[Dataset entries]
....................
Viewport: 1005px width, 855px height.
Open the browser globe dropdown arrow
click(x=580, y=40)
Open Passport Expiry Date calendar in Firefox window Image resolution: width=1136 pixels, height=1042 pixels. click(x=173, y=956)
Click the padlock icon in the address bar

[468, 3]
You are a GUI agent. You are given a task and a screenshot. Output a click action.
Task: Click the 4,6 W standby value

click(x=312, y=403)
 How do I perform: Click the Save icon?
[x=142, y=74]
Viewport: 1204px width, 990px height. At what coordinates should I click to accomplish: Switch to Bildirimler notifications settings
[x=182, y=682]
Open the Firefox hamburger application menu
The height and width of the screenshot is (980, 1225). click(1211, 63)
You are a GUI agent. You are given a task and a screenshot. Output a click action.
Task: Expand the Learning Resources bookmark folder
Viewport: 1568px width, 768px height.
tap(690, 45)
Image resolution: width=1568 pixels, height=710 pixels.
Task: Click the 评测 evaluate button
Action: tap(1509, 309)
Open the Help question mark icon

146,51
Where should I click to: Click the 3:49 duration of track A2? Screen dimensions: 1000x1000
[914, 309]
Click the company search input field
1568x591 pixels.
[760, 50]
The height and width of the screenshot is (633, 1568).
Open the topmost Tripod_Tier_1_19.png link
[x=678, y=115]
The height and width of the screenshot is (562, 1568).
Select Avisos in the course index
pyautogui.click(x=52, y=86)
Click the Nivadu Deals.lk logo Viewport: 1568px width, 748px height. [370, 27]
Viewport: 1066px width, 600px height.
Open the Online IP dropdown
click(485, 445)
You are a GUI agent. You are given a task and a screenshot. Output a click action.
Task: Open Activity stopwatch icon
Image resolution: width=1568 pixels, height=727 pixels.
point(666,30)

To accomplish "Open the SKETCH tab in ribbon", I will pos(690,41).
....................
**What to work on**
Make a faithful copy of every record above.

**Result of the exercise**
Viewport: 1005px width, 855px height.
Open the browser globe dropdown arrow
click(x=580, y=40)
Open Passport Expiry Date calendar in Firefox window Image resolution: width=1136 pixels, height=1042 pixels. click(x=173, y=956)
Click the padlock icon in the address bar

[468, 3]
You are a GUI agent. You are given a task and a screenshot. Output a click action.
Task: Click the 4,6 W standby value

click(x=312, y=403)
 How do I perform: Click the Save icon?
[x=142, y=74]
Viewport: 1204px width, 990px height. At what coordinates should I click to accomplish: Switch to Bildirimler notifications settings
[x=182, y=682]
Open the Firefox hamburger application menu
The height and width of the screenshot is (980, 1225). click(1211, 63)
You are a GUI agent. You are given a task and a screenshot. Output a click action.
Task: Expand the Learning Resources bookmark folder
Viewport: 1568px width, 768px height.
tap(690, 45)
Image resolution: width=1568 pixels, height=710 pixels.
Task: Click the 评测 evaluate button
Action: tap(1509, 309)
Open the Help question mark icon

146,51
Where should I click to: Click the 3:49 duration of track A2? Screen dimensions: 1000x1000
[914, 309]
Click the company search input field
1568x591 pixels.
[760, 50]
The height and width of the screenshot is (633, 1568).
Open the topmost Tripod_Tier_1_19.png link
[x=678, y=115]
The height and width of the screenshot is (562, 1568).
Select Avisos in the course index
pyautogui.click(x=52, y=86)
Click the Nivadu Deals.lk logo Viewport: 1568px width, 748px height. [370, 27]
Viewport: 1066px width, 600px height.
Open the Online IP dropdown
click(485, 445)
You are a GUI agent. You are given a task and a screenshot. Output a click action.
Task: Open Activity stopwatch icon
Image resolution: width=1568 pixels, height=727 pixels.
point(666,30)

To accomplish "Open the SKETCH tab in ribbon", I will pos(690,41).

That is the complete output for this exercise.